-------- PROVIDED ENTRIES

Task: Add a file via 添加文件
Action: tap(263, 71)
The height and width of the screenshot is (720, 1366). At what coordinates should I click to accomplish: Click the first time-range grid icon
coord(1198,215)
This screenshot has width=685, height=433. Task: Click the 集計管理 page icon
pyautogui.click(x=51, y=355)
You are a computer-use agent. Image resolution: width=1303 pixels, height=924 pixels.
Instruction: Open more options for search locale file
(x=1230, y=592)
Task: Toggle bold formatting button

----------------
-------- PROVIDED ENTRIES

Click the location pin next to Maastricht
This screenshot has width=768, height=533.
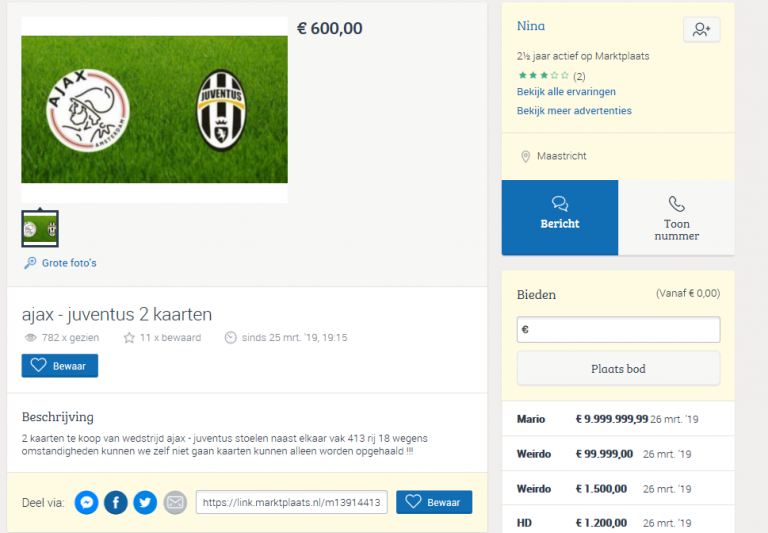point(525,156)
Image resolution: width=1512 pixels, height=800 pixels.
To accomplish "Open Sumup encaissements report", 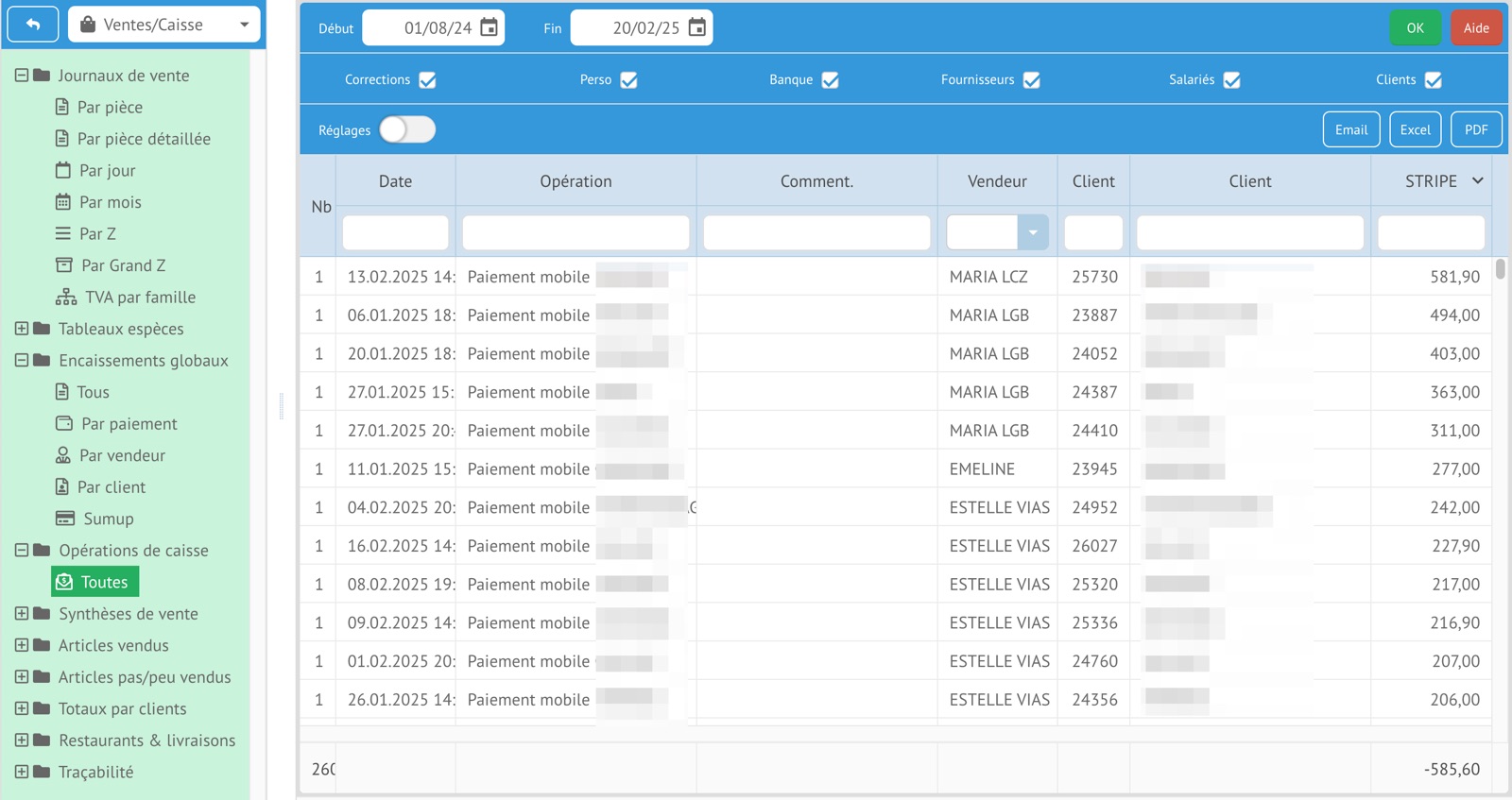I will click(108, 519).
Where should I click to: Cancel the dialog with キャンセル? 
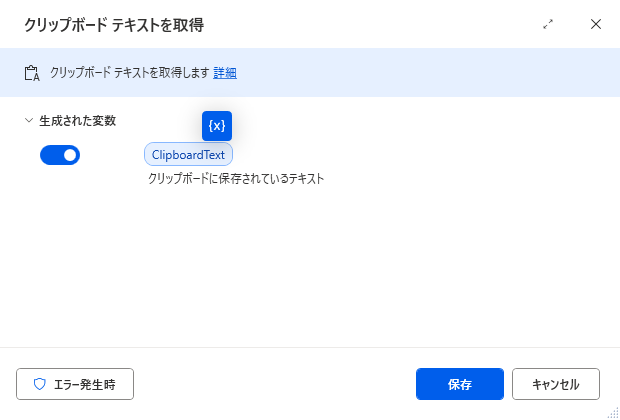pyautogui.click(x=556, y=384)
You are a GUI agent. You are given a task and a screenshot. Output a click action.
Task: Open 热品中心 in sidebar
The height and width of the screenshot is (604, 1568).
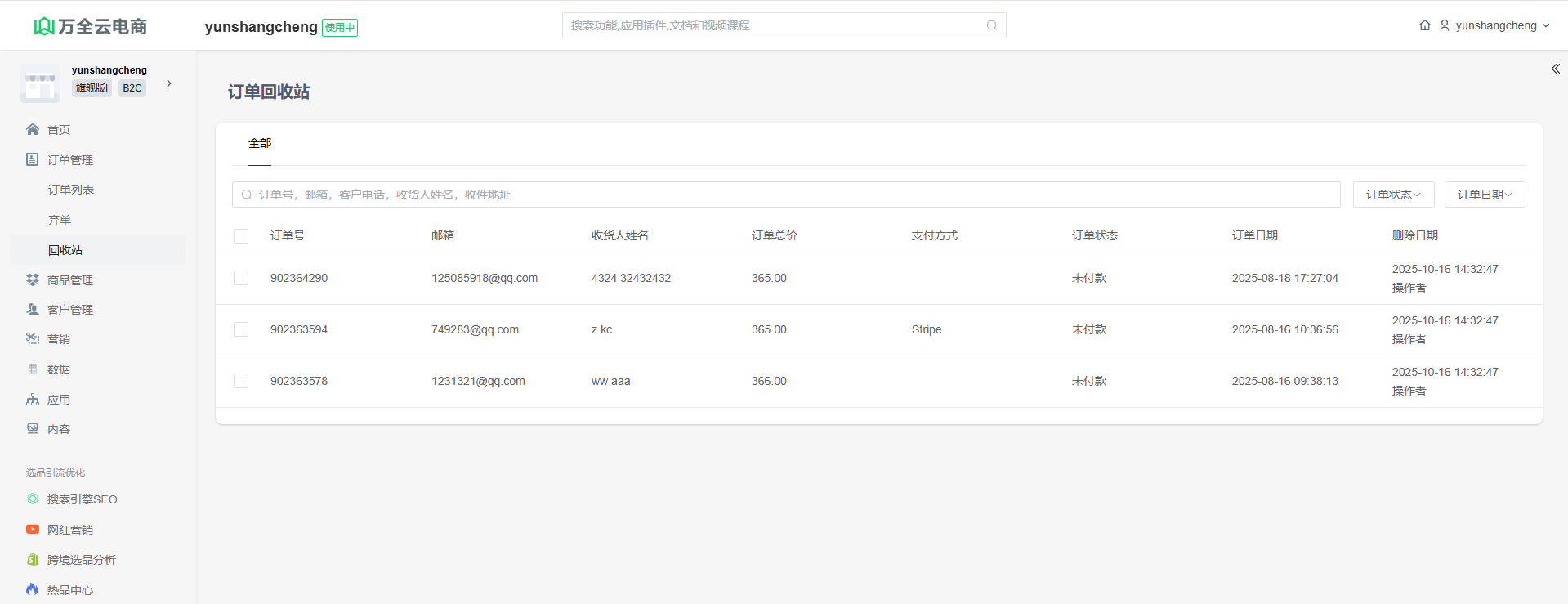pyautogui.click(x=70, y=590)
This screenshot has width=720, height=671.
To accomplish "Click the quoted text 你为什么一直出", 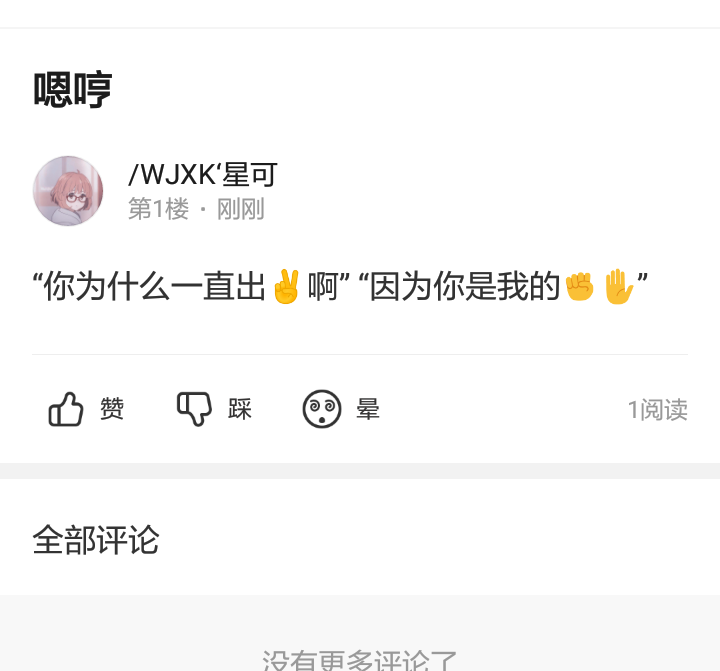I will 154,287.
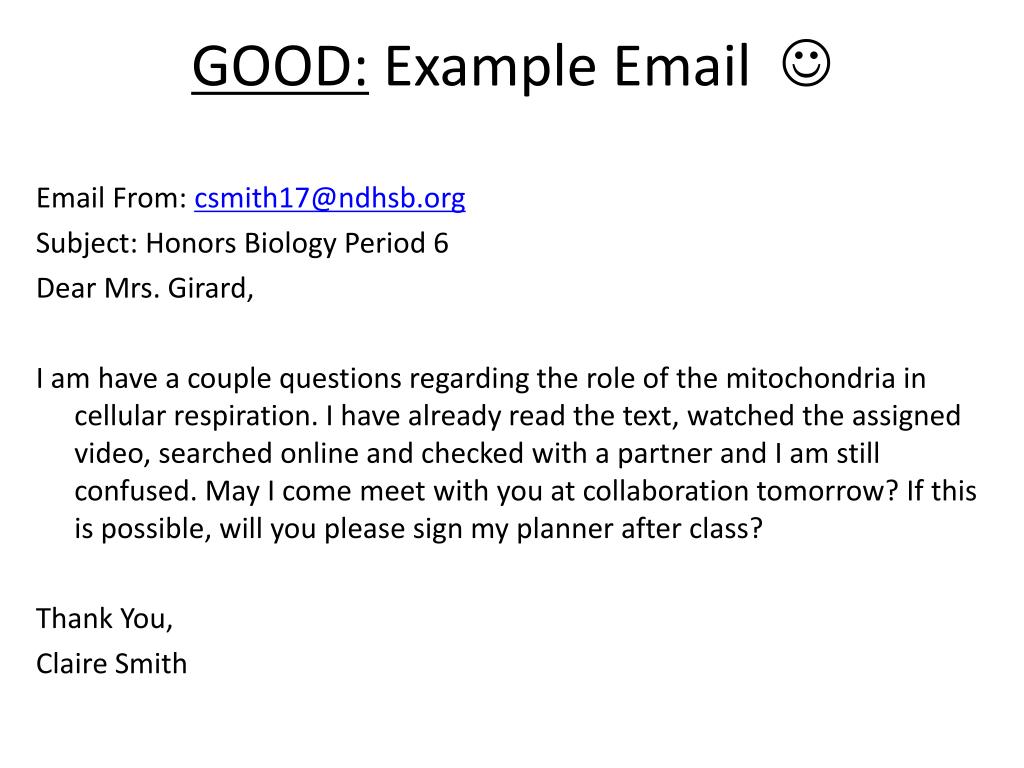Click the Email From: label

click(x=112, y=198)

----------------

-- REQUIRED WORK --
Rewrite the records between the line containing "You are a computer-use" and the line containing "Task: Toggle bold formatting button", inclusive, as a JSON list of strings with one string per line and blank lines omitted.

-- FULL SOLUTION --
[
  "You are a computer-use agent. Image resolution: width=1303 pixels, height=924 pixels.",
  "Instruction: Open more options for search locale file",
  "(x=1230, y=592)",
  "Task: Toggle bold formatting button"
]